The apparatus of the invention is described with reference to the accompanying drawings, in which:
FIG. 1 is a longitudinal cross sectional view of drilling apparatus according to the present invention.
FIG. 2a-2d are cross sectional views along line 2--2 of FIG. 1.
FIG. 3a-3d are cross sectional views along line 3--3 of FIG. 1.
FIG. 4 is a cross sectional view of a typical drilling assembly.
FIG. 5 is a side cross-sectional view of a system according to the present invention.
FIG. 6A is an enlargement of part of the system of FIG. 5. FIG. 6B is a top cross-sectional view at the point indicated with respect to FIG. 6A. FIG. 6C is a top cross-sectional view at the point indicated with respect to FIG. 6A.
FIG. 7 is a top cross-sectional view showing one point in a cycle of operation of a motor of the system of FIG. 5.
FIG. 8 is a top cross-sectional view showing one point in a cycle of operation of a motor of the system of FIG. 5.
FIGS. 9A-10B are top cross-sectional views of motors according to the present invention.

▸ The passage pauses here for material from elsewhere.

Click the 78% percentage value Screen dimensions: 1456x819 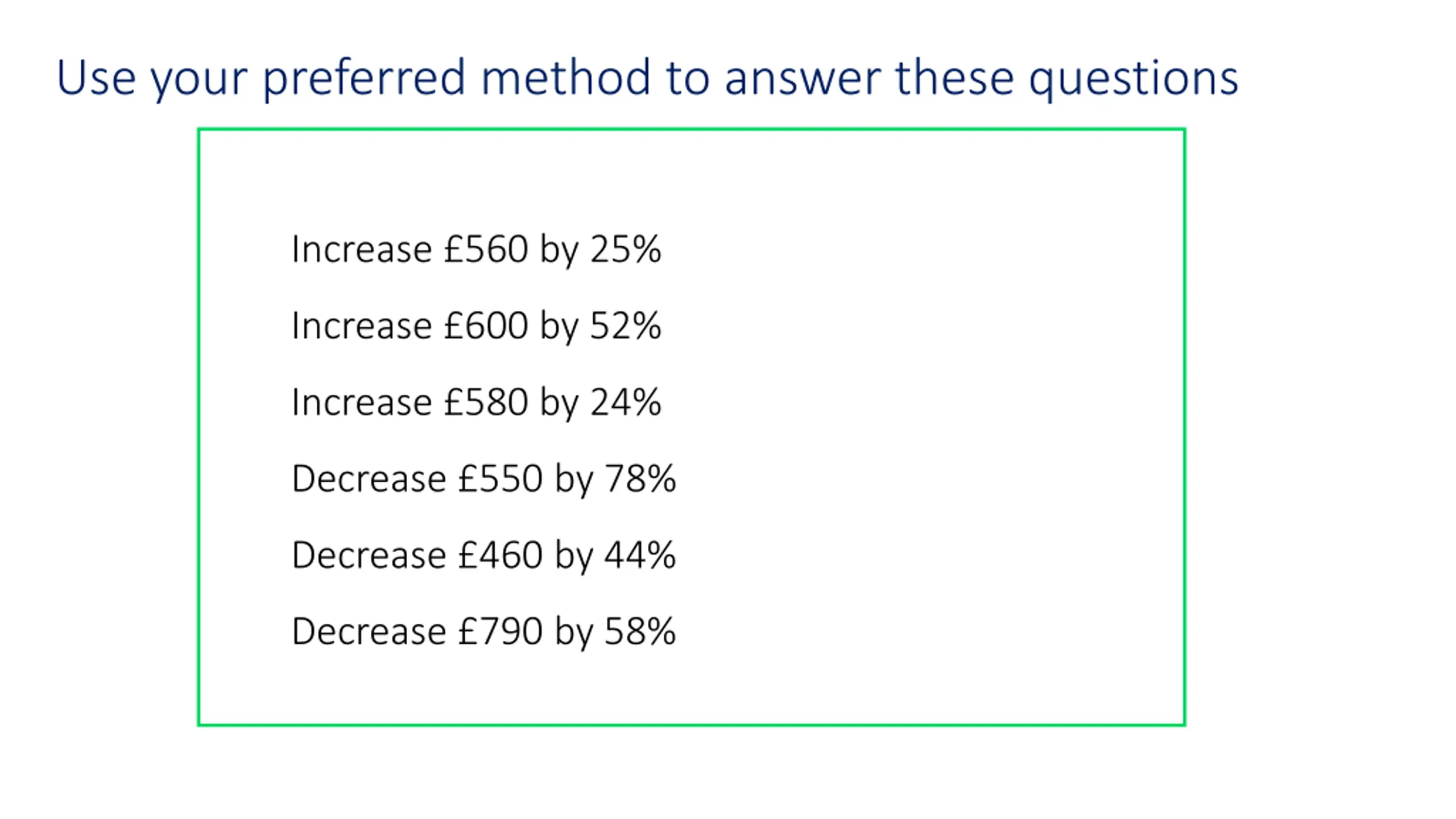(640, 479)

FIG. 11A is an enlargement of part of the system of FIG. 5. FIG. 11B is a top cross-sectional view at the point indicated with respect to FIG. 11A. FIG. 11C is a top cross-sectional view at the point indicated with respect to FIG. 11A.
Referring now to FIG. 1, a system 10 according to the present invention has a first motor 20 according to the present invention and a second motor 50 according to the present invention. The first motor 20 has a stator 21 threadedly connected to a top sub 11. A top portion 22 of a rotor 23 extends through an upper metal block 24. Seals 25 (e.g. O-rings or a combination O-ring and PTFE seal) are disposed between the upper metal block 24 and the exterior of the top portion 22 of the rotor 23. The rotor 23 moves on bearings 26 with respect to the upper metal block 24.

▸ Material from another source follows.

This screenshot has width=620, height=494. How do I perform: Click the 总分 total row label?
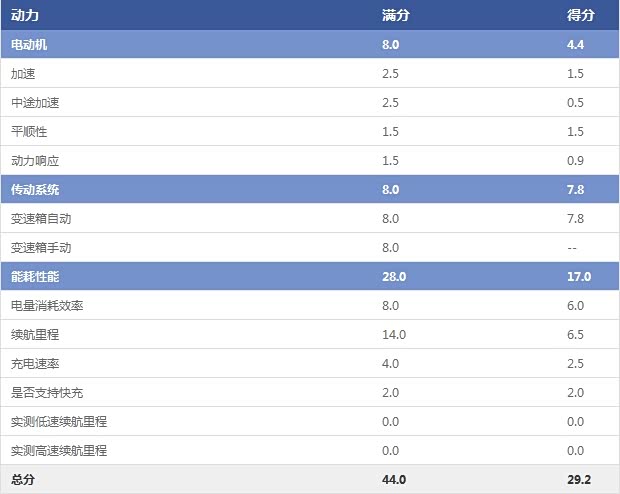point(22,480)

Motive fluid, e.g. water or gas under pressure, flows down through a central sub channel 12 into a central rotor channel 27, and then out through rotor flow channels 28 into action chambers 31 and 32. Following a motor power stroke, the motive fluid flows down and through exhaust ports 33 into and through flow channels 35 in a lower metal block 34. A portion 36 of the rotor 23 extends through the lower metal block 34. The rotor 23 moves on bearings 37 with respect to the lower metal block 34 and seals 38 seal the rotor-metal block interface.
A splined union 39 joins a splined end of the rotor 23 to a splined end of the rotor 53 of a lower motor 50. The second motor 50 has a stator 51. The two starors 21 and 51 are interconnected with a stator adapter 84. A top portion 52 of a rotor 53 extends through an upper metal block 54. Seals 55 are disposed between the upper metal block 54 and the exterior of the top portion 52 of the rotor 53. The rotor 53 moves on bearings 56 with respect to the upper metal block 54.
Motive fluid flows into a central rotor channel 57 from the upper rotor's central channel 27 and then out through rotor flow channels 58 into action chambers 61 and 62. Following a motor power stroke, the motive fluid flows down and through exhaust ports 63 into and through flow channels 65 in a lower metal block 64. A portion 66 of the rotor 53 extends through the lower metal block 64. The rotor 53 moves on bearings 67 with respect to the lower metal block 64 and seals 68 seal the rotor-metal block interface. Also motive fluid which flowed through the channels 35 in the metal block 34, flows through channels 79 in the block 54, through the action chambers 61 and 62 and into the channels 65 in the block 64. A lower sub 70 is threadedly connected to the stator 51 and provides interconnection with a typical drill bit D (FIG. 4) and a typical drill bit connection/bearing housing S (FIG. 4). A solid plug or a flow restrictor 78 at the bottom of the rotor 53 may be used to restrict motive fluid flow to the bit D and to insure that a desired amount of motive fluid passes through the motors.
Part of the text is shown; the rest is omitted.